《賠償金を払わないのは合法です。10年経つと払わなくて良いと民法に書いてありますよ。それが嫌なら法律改正すべきです》
2月1日、こうツイートしたのは“ひろゆき”こと西村博之氏(46)。
発端は、回転寿司チェーン店「スシロー」が迷惑動画を警察に相談したと報じた記事を引用し、《「応援してくれる人や喜んでる人が大勢いるんだから違法行為をしてもいい」という思想。辺野古基地の交通妨害を擁護してる人たちは、違法行為や迷惑系を助長してる側だと思ってるおいらです》と主張したこと。
すると映画評論家の町山智浩氏(60)が、《裁判の判決で命じられた賠償金支払いを踏み倒すのも違法行為ですよね?》とリプライ。町山氏の指摘を受け、ひろゆき氏は冒頭のように反論したのだった。
インターネット黎明期の1999年5月にネット掲示板「2ちゃんねる」を開設したひろゆき氏。匿名で投稿できる同サイトは当時、瞬く間に広がりネット文化の象徴となった。一方で、悪質な書き込みを放置した管理者責任などを問われ、民事訴訟を複数提起されたことも。しかし、敗訴した判決や支払いを無視し続けたため、“損害賠償30億円を踏み倒した”と噂されてきた。

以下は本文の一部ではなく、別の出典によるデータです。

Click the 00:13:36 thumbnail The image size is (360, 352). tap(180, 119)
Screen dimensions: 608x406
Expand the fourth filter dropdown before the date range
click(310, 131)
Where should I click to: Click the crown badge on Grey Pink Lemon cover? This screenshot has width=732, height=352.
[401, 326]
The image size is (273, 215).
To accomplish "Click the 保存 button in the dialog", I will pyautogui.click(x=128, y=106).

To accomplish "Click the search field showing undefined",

「ひろゆきさんは2001年以降、50件以上の裁判を起こされ、ほとんど敗訴したといいます。判決で命じられた損害賠償額に加え、金銭債務の不履行による遅延利息によって30億円ほどに膨れあがったそうです。2007年ごろに年収を『日本の人口より少し多いくらい』と明かしていましたが、同サイト発の小説『電車男』の印税60万円ほどを差し押さえられた以外は一切支払っていないそうです」(WEBメディア記者)
■そもそも強制執行は、個人に代わって国が行うことはできない
10年以上経っても、しばしば蒸し返される“損害賠償金踏み倒し疑惑”。判決が確定しても賠償金を払わないことは可能なのだろうか? そこで本誌は、レイ法律事務所の河西邦剛弁護士に解説してもらった(以下、カッコ内は河西弁護士)。
「まず、判決が確定した日から10年間で時効消滅するというのは、法律上間違いありません(現民法第169条)。判決の効力を延長させるのであれば、時効間際にもう一度裁判を起こしたり差押えをする必要があります。なので、10年間で時効消滅してしまうというのは間違いではありません。一般市民の感覚ですと、『判決があるのに支払わないのはおかしい』という風に思うでしょう。ですが、日本の法律はそうはなっていないのです」
それでは、判決にはどのような効力があるだろうか?
「強制執行として不動産などの差し押さえができます。例えば、ひろゆきさんが家を所有しているならば、競売にかけてその売却代金で債権回収をするといった方法です。他には、預貯金の差し押さえです。国内に本人名義の銀行口座を有していれば、差し押さえは可能です」
そもそも、強制執行は裁判を提起した原告(債権者)の任意であり、国に委託することはできないという。
「損害賠償を払わない者に対して、『判決があるのだから、強制執行は国がやるべき』といった発想もあるでしょう。しかし日本の法律では、個人に代わって国が執行するような仕組みになっていません。国が執行するということは、つまり、税金で手続きを行うということですよね。“個人の債権回収を税金で行うのはおかしい”といった考えが昔からあったのです」
一方で、特に2000年代当時は、被告(債務者)が“強制執行逃れ”しやすい状況にもあったといい、河西弁護士は「昔は銀行名だけでなく、支店名まで特定しないと現実的に差し押さえができなかったんです。今は銀行名だけでも手続きができるように変化しています。口座を調べるのにも手間がかかる上、その事務手数料といった費用も債権者が負担しなければなりません」と話す。
■ひろゆき氏の裁判時にも存在していた「強制執行妨害罪」
しかし、被告(債務者)がわざと財産を隠すような行為は、「強制執行妨害目的財産損壊等罪」(現刑法第96条の2)に問われる可能性もあるという。
「基本的に債務者が支払えないというのは、日本では法的には犯罪にはなりません。しかし、2000年代当時でも、強制執行を免れる目的で財産を隠匿、損壊などをした場合は、2年以下の懲役又は50万円以下の罰金に処されまました。ひろゆきさんの裁判当時から適用の可能性はありましたし、警察も捜査することはあり得たわけです。例えば、ひろゆきさんが十分お金を持っているのに、明らかに強制執行を免れる目的で隠したとします。そのことによって強制執行ができないとすれば、当時の刑法でも債権者が警察に被害届を出すことは可能。しかし、そうでないのであれば、債権者が請求しなかった可能性はあります」
なぜ原告(債権者)たちが、ひろゆき氏の財産を差し押さえなかった、もしくはできなかったのかは分からない。河西弁護士は「ひろゆきさんに請求できても、原告が手続き費用などを負担することになります。裁判を起こして、判決を取ることも原告の負担です」と、原告(債権者)側の負担も指摘する。
いつまでも“疑惑”が蒸し返されるのは、法律上の複雑さが背景にあるのかもしれない。